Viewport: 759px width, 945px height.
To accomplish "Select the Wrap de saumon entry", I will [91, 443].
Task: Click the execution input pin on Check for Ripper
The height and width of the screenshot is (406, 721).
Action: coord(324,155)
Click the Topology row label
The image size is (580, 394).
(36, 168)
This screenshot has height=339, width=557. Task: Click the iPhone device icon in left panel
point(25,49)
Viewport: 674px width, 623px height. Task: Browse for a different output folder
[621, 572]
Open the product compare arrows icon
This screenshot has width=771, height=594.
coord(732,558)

* * *

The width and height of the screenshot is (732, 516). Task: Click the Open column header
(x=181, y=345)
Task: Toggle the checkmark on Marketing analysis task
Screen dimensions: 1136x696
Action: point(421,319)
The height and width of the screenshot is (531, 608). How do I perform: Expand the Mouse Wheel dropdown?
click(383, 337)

--

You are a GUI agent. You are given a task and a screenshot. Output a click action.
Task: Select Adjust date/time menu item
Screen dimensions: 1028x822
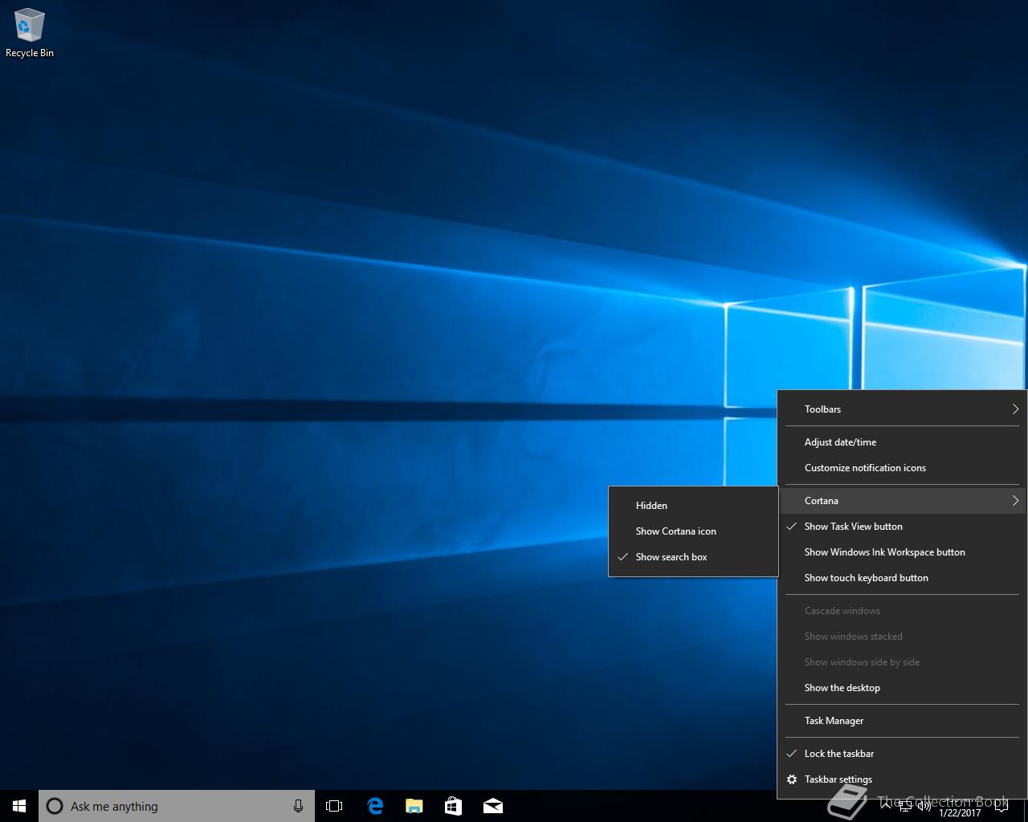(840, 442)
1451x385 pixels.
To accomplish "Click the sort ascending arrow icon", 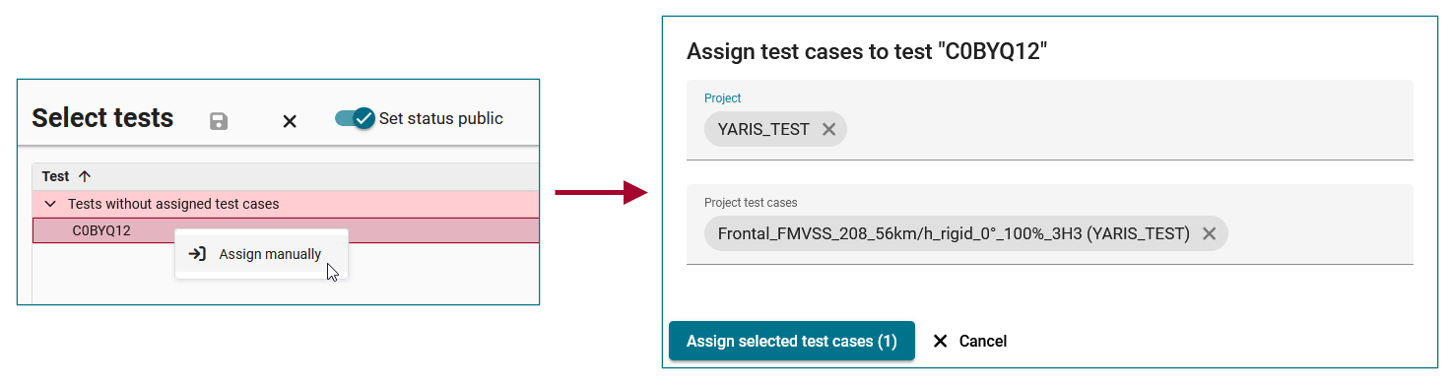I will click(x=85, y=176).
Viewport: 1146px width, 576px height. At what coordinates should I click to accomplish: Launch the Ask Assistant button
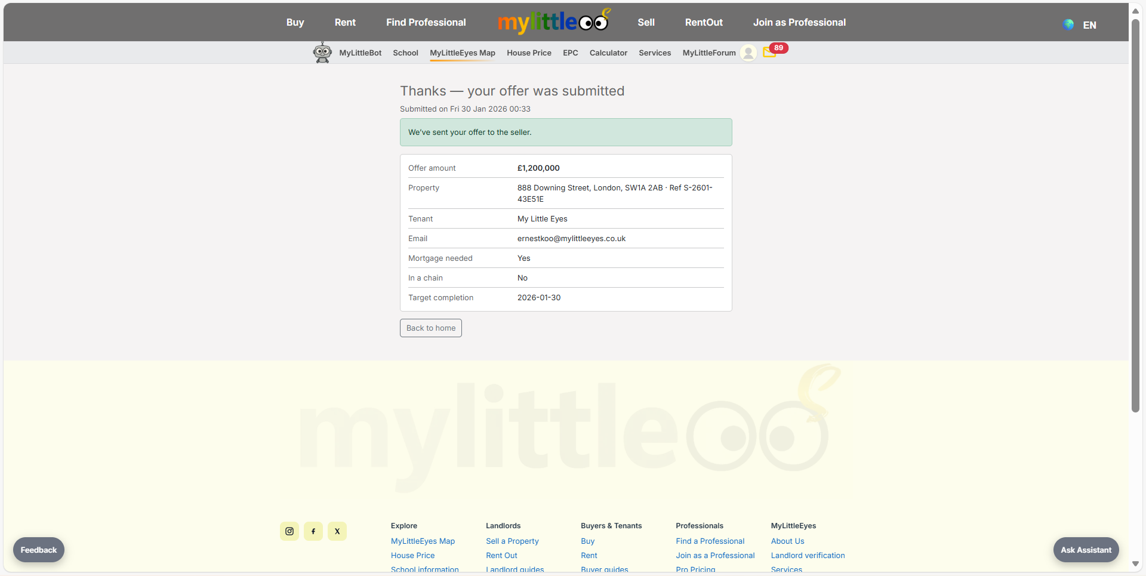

Exercise aim: In the listing above, find the line with "Viewport: 759px width, 945px height." and the line with "Click the Topology row label", then reproduce both and every line between them exactly.

Answer to this task:
Viewport: 759px width, 945px height.
To accomplish "Select the Wrap de saumon entry", I will [91, 443].
Task: Click the execution input pin on Check for Ripper
The height and width of the screenshot is (406, 721).
Action: coord(324,155)
Click the Topology row label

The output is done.